Brennan has written a timely account about the troubled past of the last dictatorship in Argentina. The recent "human rights" politics of Néstor and Cristina Kirchner's administrations (2003–2015) have generated an important shift in the enduring memory, truth and justice practices in Argentina that now allow original materials about the crimes of the Dirty War (state repression in Argentina from 1976 to 1983) to emerge. The most important are the court testimonies of relatives of the disappeared and survivors of the clandestine detention centers and (the albeit few) state documents that have been offered as evidence in the renewed trials for crimes against humanity. Brennan has sensibly utilized these personal and institutional archives in his well-researched and original historical study, which places the Dirty War in a regional framework.

In contrast to many scholarly works about Argentina and the dictatorship that mostly concentrate on Buenos Aires and the surrounding provinces, Brennan provides a thorough analysis of the violence and the truth and justice practices in Córdoba, the second-largest city in Argentina. Through this case study, the book seeks to reconsider the underlying causes for the brutality and scale of the state repression in Argentina. One great strength of this book is its break from the revisionist notion that Argentina's Dirty War was a by-product of a global Cold War. Brennan by no means ignores the ideological influence of the United States within the Argentinian armed forces during the twentieth century.

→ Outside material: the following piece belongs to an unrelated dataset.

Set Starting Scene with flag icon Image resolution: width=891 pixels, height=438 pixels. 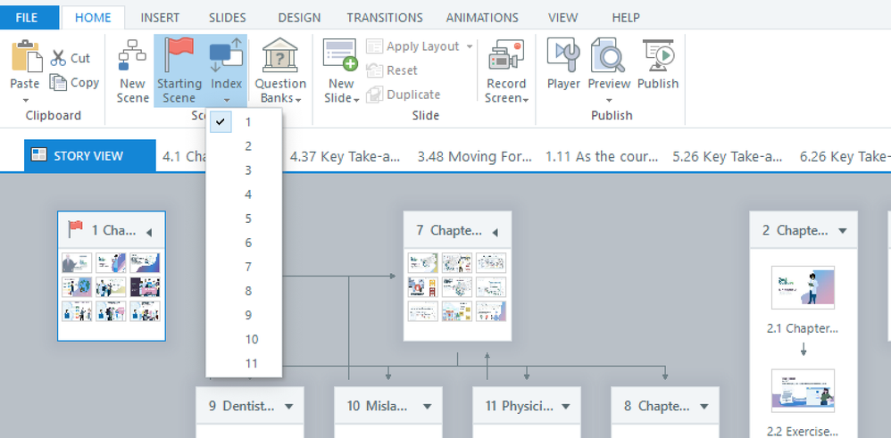click(x=179, y=56)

However, his combination of transnational and regional approaches demonstrates that the [End Page 150] ideological and practical underpinnings of the state terrorism was an "amalgam of influences, drawn from Argentina's history and the military's own institutional culture as well as diverse foreign sources" (7).

Brennan brilliantly demonstrates that in the military's view, the subversive forces in Córdoba—a highly politicized youth culture, a socially activist Catholic Church, and an extremely committed militant union movement—were more radical than those elsewhere in the country. The particularly brutal nature of the Dirty War in Córdoba was therefore not accidental or indiscriminate but carefully targeted by the armed forces (74). On a transnational scale, Brennan focuses sharply on the Argentinian–French connection to analyze the adaptation of the brutal postcolonial counterinsurgency in Algeria to local tactics and general strategies intended to annihilate dissidents in 1970s Argentina.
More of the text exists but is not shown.